# [Exercise description]
Reproduce, character for character, the lines below from the first through the one with "Privacy policy (27, 2246)". Leave pictures out.

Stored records
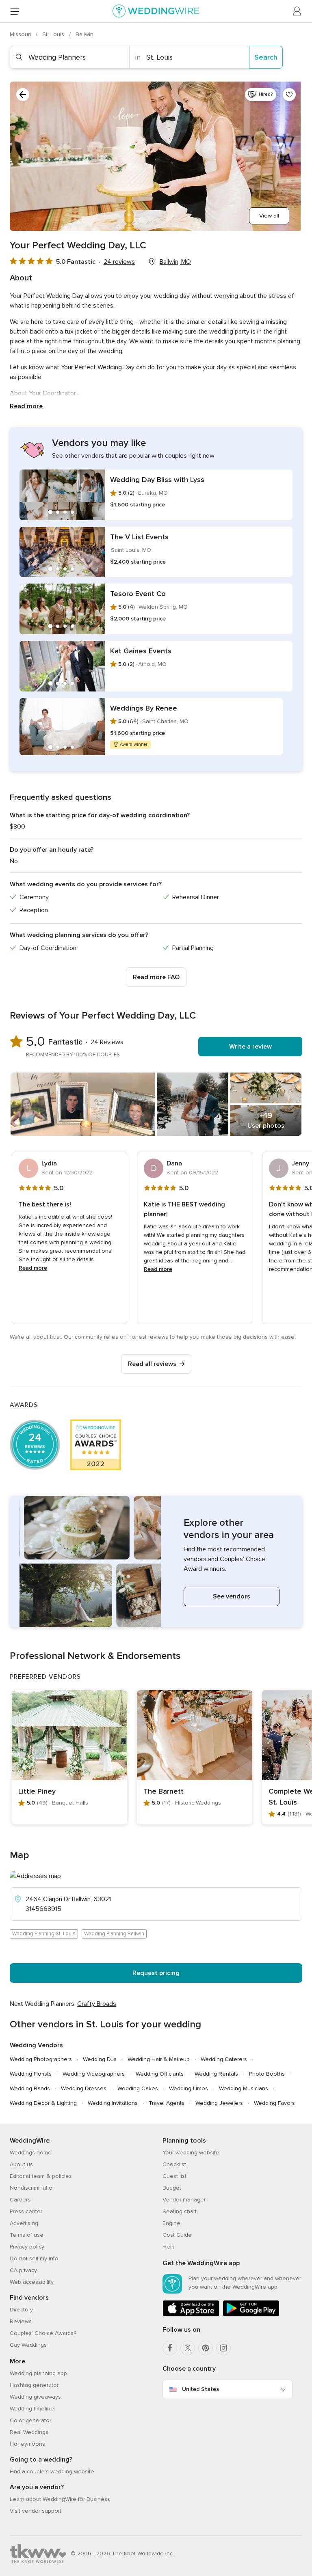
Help (168, 2246)
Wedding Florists (31, 2073)
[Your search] (22, 94)
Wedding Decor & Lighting (43, 2103)
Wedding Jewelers (219, 2103)
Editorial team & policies (41, 2176)
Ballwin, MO (175, 262)
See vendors (231, 1596)
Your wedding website (190, 2152)
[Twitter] (187, 2348)
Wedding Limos (188, 2088)
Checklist (174, 2164)
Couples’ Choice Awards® (43, 2333)
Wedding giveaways (35, 2396)
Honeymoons (27, 2443)
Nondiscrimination (33, 2187)
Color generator (30, 2420)
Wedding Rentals (216, 2073)
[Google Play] (251, 2314)
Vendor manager (184, 2199)
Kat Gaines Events (140, 650)
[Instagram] (223, 2348)
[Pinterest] (205, 2348)
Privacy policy (27, 2246)
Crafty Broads (96, 2004)
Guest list (174, 2176)
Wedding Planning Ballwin (114, 1933)
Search (265, 57)
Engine (171, 2223)
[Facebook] (169, 2348)
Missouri (21, 34)
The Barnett (163, 1791)
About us (21, 2164)
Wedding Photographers (41, 2059)
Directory (21, 2309)
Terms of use (26, 2234)
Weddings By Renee (143, 708)
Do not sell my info (34, 2258)
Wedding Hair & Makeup (159, 2059)
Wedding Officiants (160, 2073)
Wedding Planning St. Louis (44, 1933)
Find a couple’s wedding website (52, 2471)
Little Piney (37, 1791)
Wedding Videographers (94, 2073)
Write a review (250, 1046)
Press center (26, 2211)
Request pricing (156, 1973)
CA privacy (23, 2270)
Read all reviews (152, 1364)
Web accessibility (32, 2282)
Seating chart (179, 2211)
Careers (20, 2199)
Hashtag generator (34, 2385)
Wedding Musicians (243, 2088)
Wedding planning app (38, 2373)
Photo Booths (267, 2073)
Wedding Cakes (137, 2088)
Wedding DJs (100, 2059)
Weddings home (31, 2152)
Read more (26, 406)
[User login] (297, 11)
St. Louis (54, 34)
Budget (171, 2187)
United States (200, 2389)
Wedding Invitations (113, 2103)
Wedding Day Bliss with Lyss (157, 479)
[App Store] (190, 2314)
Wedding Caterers (224, 2059)
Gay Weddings (28, 2344)
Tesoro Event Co (138, 593)
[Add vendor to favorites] (289, 94)
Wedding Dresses (83, 2088)
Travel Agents (166, 2103)
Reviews (21, 2321)
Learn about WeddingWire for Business (60, 2499)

# [Answer to this task]
Help (168, 2246)
Wedding Florists (31, 2073)
[Your search] (22, 94)
Wedding Decor & Lighting (43, 2103)
Wedding Jewelers (219, 2103)
Editorial team & policies (41, 2176)
Ballwin, MO (175, 262)
See vendors (231, 1596)
Your wedding website (190, 2152)
[Twitter] (187, 2348)
Wedding Limos (188, 2088)
Checklist (174, 2164)
Couples’ Choice Awards® (43, 2333)
Wedding giveaways (35, 2396)
Honeymoons (27, 2443)
Nondiscrimination (33, 2187)
Color generator (30, 2420)
Wedding Rentals (216, 2073)
[Google Play] (251, 2314)
Vendor manager (184, 2199)
Kat Gaines Events (140, 650)
[Instagram] (223, 2348)
[Pinterest] (205, 2348)
Privacy policy (27, 2246)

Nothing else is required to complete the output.